Человек, управляющий своей жизнью, обязан думать о будущем. Лагерник не распоряжается собой и не имеет будущего. Тем острее воспринимает он настоящее, легче готов прийти в хорошее настроение от малейшей удачи. Живульская описывает, какую радость даже в Освенциме доставлял случайно лишенный страданий день, выпавший отдых. «Все внимание, все мысли направлены только на то, чтобы „спокойнее“ прожить день», — пишет она (с. 35). Но, уверяя, что нет других мыслей, что они стали «полуживотными», она тут же пишет о необычайно острой радости попасть на берег реки Соны, любоваться природой, чувствовать ее. Она пишет: «Бывало, мы часами сидели, не проронив ни слова, отупевшие, не думая ни о чем…» Но это неверно! Они продолжали и думать, и чувствовать, только в глубине, вне власти дневного сознания.

Она спаслась от смерти прежде всего потому, что сумела эти переживания обратить в стихи. Человек не знает меры своих нервных сил. Напряжением нервов и воли можно преодолеть то, что кажется невероятным осилить.

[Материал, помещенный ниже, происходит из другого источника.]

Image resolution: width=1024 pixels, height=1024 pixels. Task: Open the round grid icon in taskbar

Но надо уметь организовать эти силы. В индийской культуре, видимо, учатся, что делать системой упражнения воли. Во всяком случае, они достигают необыкновенной власти над телом, чему пример — Ганди. Европейцы не знают этого.

Но, поставленные в безмерное напряжение, ищут выхода. Один из таких выходов — овладение ритмом, в слове или музыке. Стих становится необходимостью, чтобы выжить. Об этом свидетельствуют из разных кругов ада XX века.

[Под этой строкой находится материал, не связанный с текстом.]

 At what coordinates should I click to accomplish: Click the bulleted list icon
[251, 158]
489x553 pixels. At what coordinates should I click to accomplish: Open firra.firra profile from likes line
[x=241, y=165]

Кристина Живульская пишет: «Никогда прежде я не писала стихов. Но так трудно было переносить апель (поверку) и безумное выстаивание на лугу. В уме я стала подбирать рифмы. Нечем было, да и не на чем записывать их. Первая придуманная строфа подбодрила меня. Я прочла вслух самые простые слова, вырвавшиеся из глубины сердца» (Кристина Живульская. Я пережила Освенцим. Изд-во иностранной литературы. М., 1960. С. 56). Она приводит много стихов, что читались по лагерям.

В другом немецком лагере другая девушка выжила и тоже написала о своих стихах: «А писать необходимо и шуточное, и серьезное. Если мой „Штасенгофский гимн“ тайком распевают даже незнакомые, даже в других блоках лагеря, значит — он нравится людям» (Мария Рольникайте. «Звезда». 1965. № 3. С. 110).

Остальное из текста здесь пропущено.